Os recursos internacionais para a Aids aumentaram significativamente nos últimos anos. Para se ter uma idéia, em 1996, quando o Unaids foi criado, eles eram da ordem de US$300 milhões. Em 2007, foram US$10 bilhões. Os especialistas atribuem a esse aumento a redução do número de mortes pela doença e de novas infecções registrada na último relatório global.

¿ É a prevenção que começa a dar resultados importantes, principalmente em países muito afetados da África e no Haiti ¿ explica Loures. ¿ A queda da mortalidade, talvez o fenômeno mais marcante, mais evidente, é basicamente uma resposta à expansão do tratamento, que hoje já alcança 3 milhões de pessoas.

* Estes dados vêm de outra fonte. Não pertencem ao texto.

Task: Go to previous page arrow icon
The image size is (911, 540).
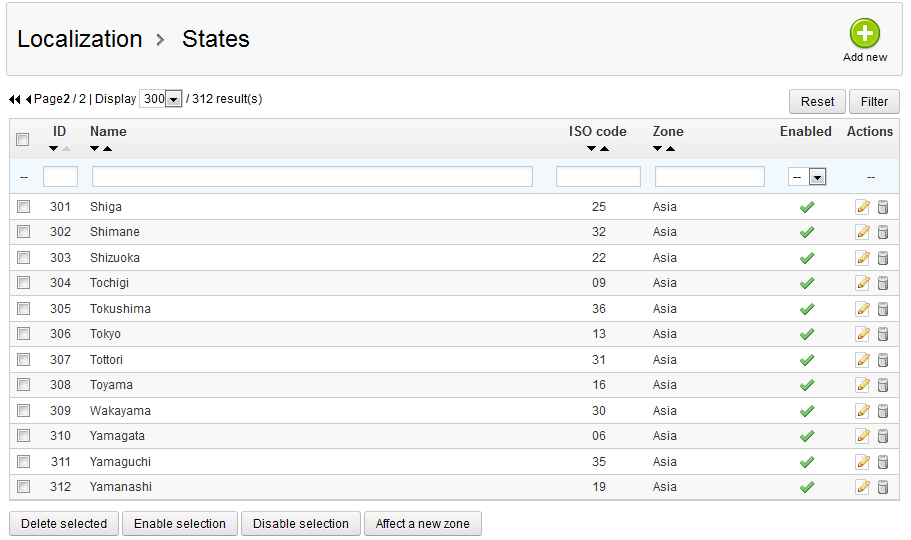Action: (28, 100)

Faltam fórmulas para crianças

Apesar dos avanços, o número de pessoas em tratamento ainda é considerado baixo ¿ a meta é chegar a 10 milhões. Atualmente, 33 milhões de pessoas vivem com Aids, a grande maioria delas na África. A epidemia é uma das principais causas de morte no mundo e a maior na África Subsaariana.

¿ Em suma, segue sendo uma epidemia de grandes proporções e seria irresponsável deixá-la num plano secundário ¿ sustenta Loures. ¿ Temos hoje uma resposta positiva, sem dúvida, mas sabemos que essa resposta está associada ao compromisso político e, sobretudo, ao aumento do financiamento. Se a verba for reduzida, há a possibilidade de recrudescimento da epidemia, com o aumento da transmissão e da mortalidade. E haverá também repercussões em outras questões com impacto no desenvolvimento econômico dos países mais pobres.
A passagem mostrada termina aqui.